■ DOCUMENT EXCERPT
--

Over the weekend I was desperately sad to read (via twitter) that my hometown paper, The Chronicle and Echo, is set to switch  from a daily to a weekly title.


It’s not the only paper to make the announcement this last week either, with job losses and protests over the last few months at titles as significant as Scarborough Evening News and the Halifax Courier.


Regional news is vitally important. Surveys consistently demonstrate that readers trust local media more than any other media, and these titles are vital in keeping communities informed and united. There’s an emotional investment on behalf of the community too. A regional title is like a landmark and while I haven’t read the paper for years, living over 100 miles away, the masthead and the paper’s unmissable presence in the town centre are strong emotional hooks linking me with my childhood and friends and family still living there.

So what’s the answer? Regional titles are important but clearly not enough people are buying copies of them, but why would they when the Chronicle and Echo gives away its content for free?

Paying for content

For me this problem ties in closely with a previous post I wrote last week that argued in favour of trading data for online services; be prepared to pay, in some way, to get content. The new focus for my hometown paper seems to be a switch to digital output with an iPad app but where does this leave the older demographic that have faithfully bought the paper for decades?

--

■ MATERIAL PROVIDED
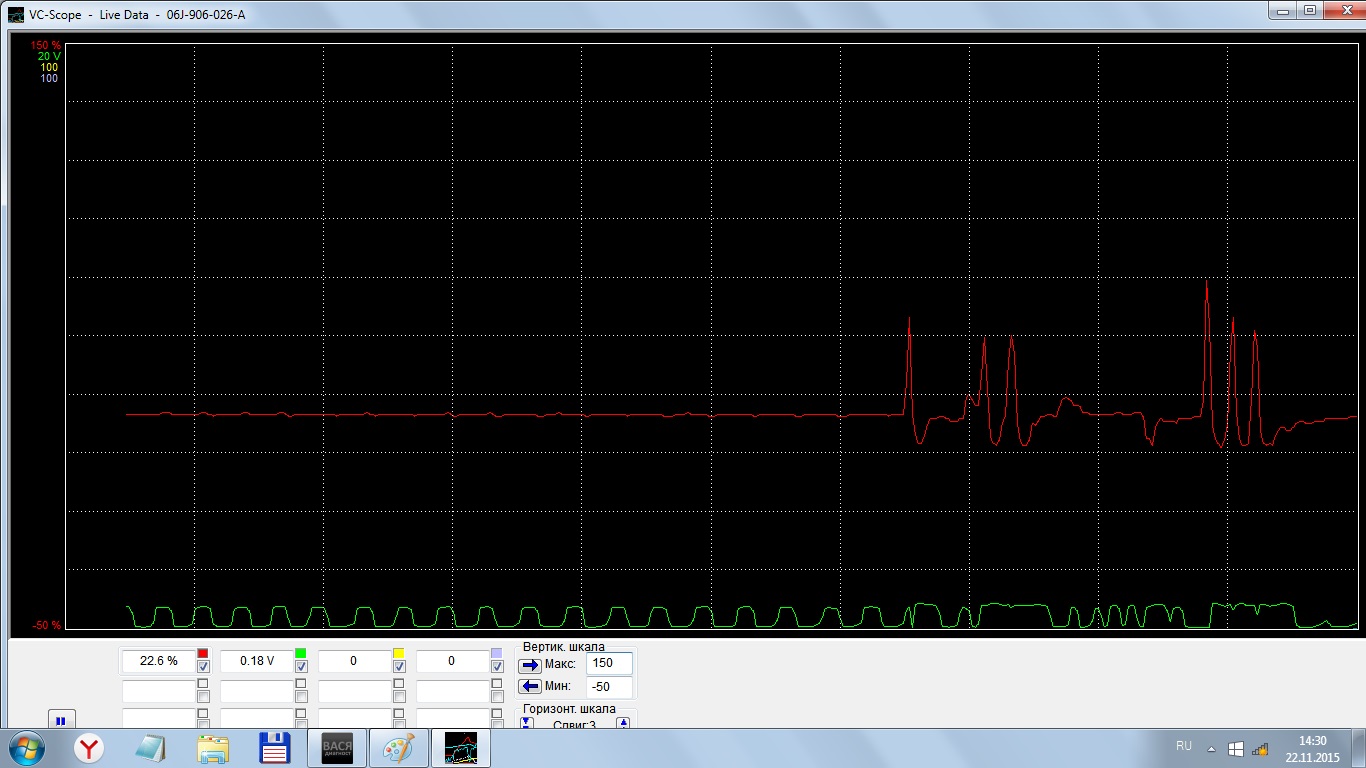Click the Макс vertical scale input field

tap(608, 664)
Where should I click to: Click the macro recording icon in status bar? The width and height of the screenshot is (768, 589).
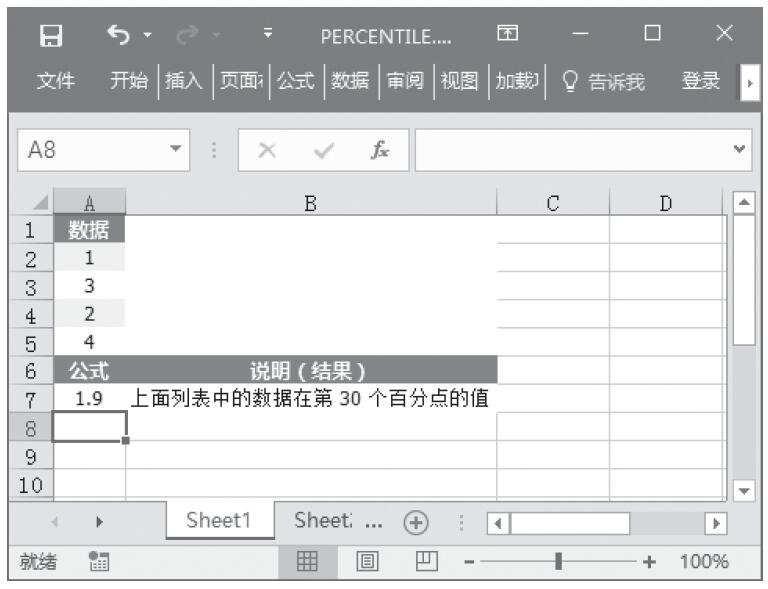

--

■ REQUIREMENT
Name every newspaper title mentioned in the post on regional newspapers. The listing is separate from the post on regional newspapers.

■ SOLVED EXERCISE
The Chronicle and Echo, Scarborough Evening News, Halifax Courier